Block IDs are strings of equal length within a blob. Block client code usually uses base-64 encoding to normalize strings into equal lengths. When using base-64 encoding, the pre-encoded string must be 64 bytes or less. Block ID values can be duplicated in different blobs.

If you write a block for a blob that does not exist, a new block blob is created, with a length of zero bytes. This blob will appear in blob lists that include uncommitted blobs. If you don't commit any block to this blob, it and its uncommitted blocks will be discarded one week after the last successful block upload. All uncommitted blocks are also discarded when a new blob of the same name is created using a single step (rather than the two-step block upload-then-commit process).

About page blobs

Page blobs are a collection of 512-byte pages optimized for random read and write operations. To create a page blob, you initialize the page blob and specify the maximum size the page blob will grow. To add or update the contents of a page blob, you write a page or pages by specifying an offset and a range that both align to 512-byte page boundaries. A write to a page blob can overwrite just one page, some pages, or up to 4 MiB of the page blob. Writes to page blobs happen in-place and are immediately committed to the blob. The maximum size for a page blob is 8 TiB.

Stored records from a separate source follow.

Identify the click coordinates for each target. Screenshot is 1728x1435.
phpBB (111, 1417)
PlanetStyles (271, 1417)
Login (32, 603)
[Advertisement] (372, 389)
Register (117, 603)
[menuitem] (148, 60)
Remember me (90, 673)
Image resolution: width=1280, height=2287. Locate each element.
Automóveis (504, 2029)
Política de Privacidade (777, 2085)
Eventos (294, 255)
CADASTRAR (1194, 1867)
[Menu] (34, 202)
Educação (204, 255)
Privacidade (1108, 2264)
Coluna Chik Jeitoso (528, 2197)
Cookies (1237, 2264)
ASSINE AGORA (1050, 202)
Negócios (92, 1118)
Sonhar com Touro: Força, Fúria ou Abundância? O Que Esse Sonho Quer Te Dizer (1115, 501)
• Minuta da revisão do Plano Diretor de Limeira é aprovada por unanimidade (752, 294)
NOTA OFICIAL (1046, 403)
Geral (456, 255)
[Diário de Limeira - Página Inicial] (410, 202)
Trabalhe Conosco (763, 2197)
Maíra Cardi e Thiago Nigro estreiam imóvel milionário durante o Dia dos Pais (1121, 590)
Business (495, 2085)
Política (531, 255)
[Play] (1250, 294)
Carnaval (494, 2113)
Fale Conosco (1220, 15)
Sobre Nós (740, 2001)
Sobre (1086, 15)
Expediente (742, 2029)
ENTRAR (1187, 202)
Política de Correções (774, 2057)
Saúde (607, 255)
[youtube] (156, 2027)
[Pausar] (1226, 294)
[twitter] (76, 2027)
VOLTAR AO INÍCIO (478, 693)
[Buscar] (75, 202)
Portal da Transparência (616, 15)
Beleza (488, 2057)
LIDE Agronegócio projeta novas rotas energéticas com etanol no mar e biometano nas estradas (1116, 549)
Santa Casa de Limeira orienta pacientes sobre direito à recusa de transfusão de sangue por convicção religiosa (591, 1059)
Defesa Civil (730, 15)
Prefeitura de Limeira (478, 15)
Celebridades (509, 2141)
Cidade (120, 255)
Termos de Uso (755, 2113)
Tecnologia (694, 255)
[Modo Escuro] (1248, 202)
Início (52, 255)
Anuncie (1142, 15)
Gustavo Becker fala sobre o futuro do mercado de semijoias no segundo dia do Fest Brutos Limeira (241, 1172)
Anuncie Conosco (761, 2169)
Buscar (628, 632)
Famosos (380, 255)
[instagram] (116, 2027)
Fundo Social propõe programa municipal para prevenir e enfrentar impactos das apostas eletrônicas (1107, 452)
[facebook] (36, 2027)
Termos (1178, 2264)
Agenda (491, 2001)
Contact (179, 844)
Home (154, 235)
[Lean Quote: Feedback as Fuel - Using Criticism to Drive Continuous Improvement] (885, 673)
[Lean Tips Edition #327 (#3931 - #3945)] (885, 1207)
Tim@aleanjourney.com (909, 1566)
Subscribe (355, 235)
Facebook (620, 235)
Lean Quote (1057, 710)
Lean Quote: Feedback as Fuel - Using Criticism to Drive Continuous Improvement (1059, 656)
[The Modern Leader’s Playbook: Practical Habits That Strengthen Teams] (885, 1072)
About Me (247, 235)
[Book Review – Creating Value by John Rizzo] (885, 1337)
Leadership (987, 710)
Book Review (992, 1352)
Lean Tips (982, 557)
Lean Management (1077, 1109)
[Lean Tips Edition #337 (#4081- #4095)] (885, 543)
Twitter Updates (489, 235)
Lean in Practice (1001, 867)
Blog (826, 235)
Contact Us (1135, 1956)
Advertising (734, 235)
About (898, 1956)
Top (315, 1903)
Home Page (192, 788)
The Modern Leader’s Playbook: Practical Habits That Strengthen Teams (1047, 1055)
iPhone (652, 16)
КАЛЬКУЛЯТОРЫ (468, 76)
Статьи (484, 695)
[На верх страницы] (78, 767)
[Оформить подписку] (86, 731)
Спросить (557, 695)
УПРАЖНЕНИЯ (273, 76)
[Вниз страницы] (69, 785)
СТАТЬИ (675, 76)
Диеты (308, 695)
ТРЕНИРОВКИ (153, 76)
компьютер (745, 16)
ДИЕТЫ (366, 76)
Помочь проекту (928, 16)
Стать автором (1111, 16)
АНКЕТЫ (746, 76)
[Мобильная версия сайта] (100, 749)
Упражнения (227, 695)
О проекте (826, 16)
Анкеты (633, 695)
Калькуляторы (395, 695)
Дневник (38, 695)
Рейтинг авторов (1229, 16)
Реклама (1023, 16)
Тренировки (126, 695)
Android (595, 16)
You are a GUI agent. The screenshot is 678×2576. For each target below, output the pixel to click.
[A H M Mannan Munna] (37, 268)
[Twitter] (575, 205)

Azure virtual machine disks are backed by page blobs. Azure offers two types of durable disk storage: premium and standard. Premium storage for page blobs is designed for Azure virtual machine workloads that require consistent high performance and low latency. For detailed information, see the Premium solid-state drives (SSD) section of the article Select a disk type for IaaS VMs. For information about the scalability targets for premium storage for page blobs, see Azure Storage Scalability and Performance Targets.

About append blobs

An append blob is composed of blocks and is optimized for append operations. When you modify an append blob, blocks are added to the end of the blob only, via the Append Block operation. Updating or deleting of existing blocks is not supported. Unlike a block blob, an append blob does not expose its block IDs.

Each block in an append blob can be a different size, up to a maximum of 4 MiB, and an append blob can include up to 50,000 blocks. The maximum size of an append blob is therefore slightly more than 195 GiB (4 MiB X 50,000 blocks).